Se debe a veces, casi siempre, atender a los monstruos.
Maurice Pialat tenía en sus rodajes, según todas las fuentes, comportamientos despóticos muy desagradables, propios de un monstruo, con sus actores y colaboradores. Cuando alguno de ellos ponía mala cara ante la perspectiva de tener que repetir una toma tras las treinta y siete previas, recibía toda una batería de improperios, lanzados con inusual fuerza. Pero había que entenderlo: estaba molesto consigo mismo por no conseguir captar sensaciones corrientes, vivas, sin impostura alguna, fuera del juego actoral por el que se dejaban caer habitualmente, a la que tuvieran alguna experiencia, todos los intérpretes.
En un programa para Arte TV que he visto recientemente, Sous le soleil de Pialat (William Karel, 2021), surge la secuencia a la que quiero aludir.
Dramatis personae, que creo que se dice:
Maurice Pialat, primero pintor, luego director de cine con primer largometraje algo tardío (1968), lo que lo situó como continuador de la Nouvelle Vague, aunque rodó sus cortometrajes antes y era en realidad mayor que los componentes del grupo. Absolutamente enemigo de la infección sentimental contra la que también se posicionaba, por ejemplo, Luis Buñuel (razón por la cual prefería a Buster Keaton en la pugna por el aprecio del espectador que lo enfrentaba a Charles Chaplin).
Gerard Depardieu, actor muy popular, hasta el punto de alcanzar el Olimpo de la fama, que lo ha convertido en un mito, una figura intocable, más allá del bien y del mal, aunque participe desde hace ya muchos años en películas que no merecen gran recuerdo.
Otros muchos y famosos (Sandrine Bonnaire, Sophie Marceau, Jacques Dutronc, Guy Marchand, Serge Toubiana, Nathalie Baye,…) que aparecen en la grabación. En la secuencia de la que voy a hablar tienen únicamente el papel de coro que ha preparado previamente el terreno, pues han explicado ampliamente el carácter de Pialat y el horroroso clima que acababa invadiendo sus rodajes, para terror de todo el mundo, dibujando con precisión al monstruo, en el mejor de los casos con algún escaso momento de ternura.

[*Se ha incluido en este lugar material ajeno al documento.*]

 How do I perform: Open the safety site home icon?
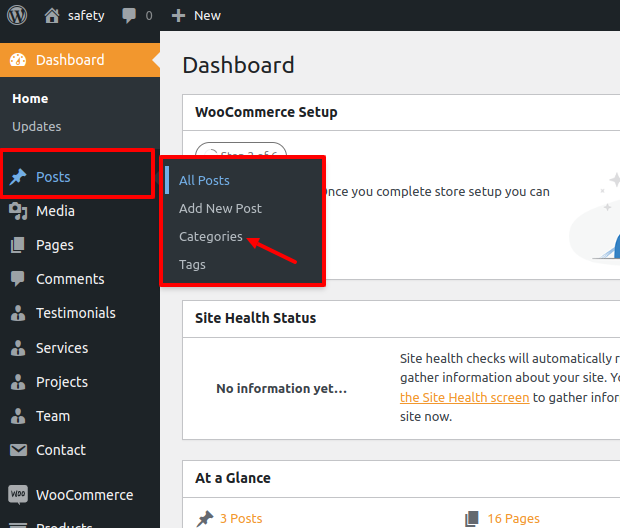[53, 15]
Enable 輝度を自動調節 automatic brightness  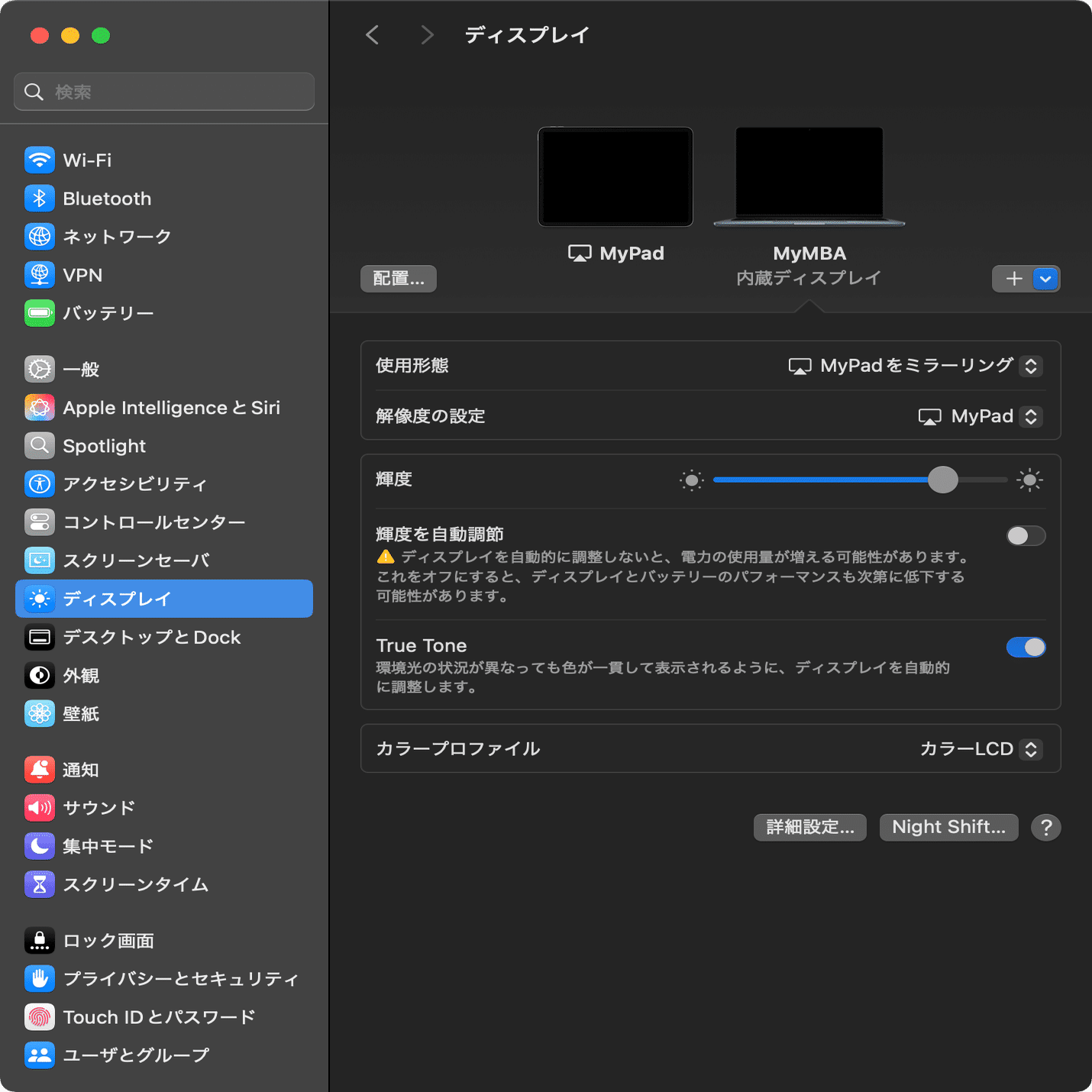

El programa citado me gusta especialmente por las grabaciones antiguas que incorpora. En una anterior a la que quiero señalar, vemos en un escenario a Gerard Depardieu frente a un micrófono, mientras a su lado, algo apartado, puede apreciarse a Maurice Pialat —con largo cabello blanco y signos evidentes de vejez— y a Serge Toubiana, quien, a la sazón, había organizado, ya Pialat consumido por la enfermedad, ese homenaje a su persona.
Depardieu toma, digo, el micro y dirige unas palabras al público, aunque está claro que íntimamente las está dirigiendo a Maurice Pialat. Dice más o menos que actuando con Pialat en ocasiones lo ha pasado muy bien, en otras muy mal, pero que es quizás con el único con el que se ha sentido realmente vivo. Se ve entonces a un Pialat hierático, sin la menor muestra de emoción, pero en el plano posterior sí se le ve emocionado abrazando a Depardieu.
Toubiana, que por una especie de memorias suyas que leí recientemente sé que fue una de las pocas personas que estuvieron yendo a ver en los últimos días de su vida a Pialat, comenta entonces que estaba ya postrado y, en esa condición, lo único que le reanimaba, que le hacía respirar, aspirar un poco de aire, era algo mínimo: una palabra de Depardieu.
Pues bien. Llegamos a la escena en cuestión. Vemos a Gerard Depardieu sentado, pero no repantingado, en un sofá, en una habitación por lo demás desnuda. Está claro que Maurice Pialat ya ha fallecido y le debían estar pidiendo unas palabras sobre el director. El grandullón es derrotado sin miramientos por sus sollozos, que le impiden soltar la más mínima frase. Únicamente se le entiende decir, de forma entrecortada, que quiere mostrar su satisfacción por haber, en su vida, “acompañado un poco a Maurice”.
Todos tenemos algo de niño grande, por muy grandes —como Depardieu— en que nos hayamos convertido.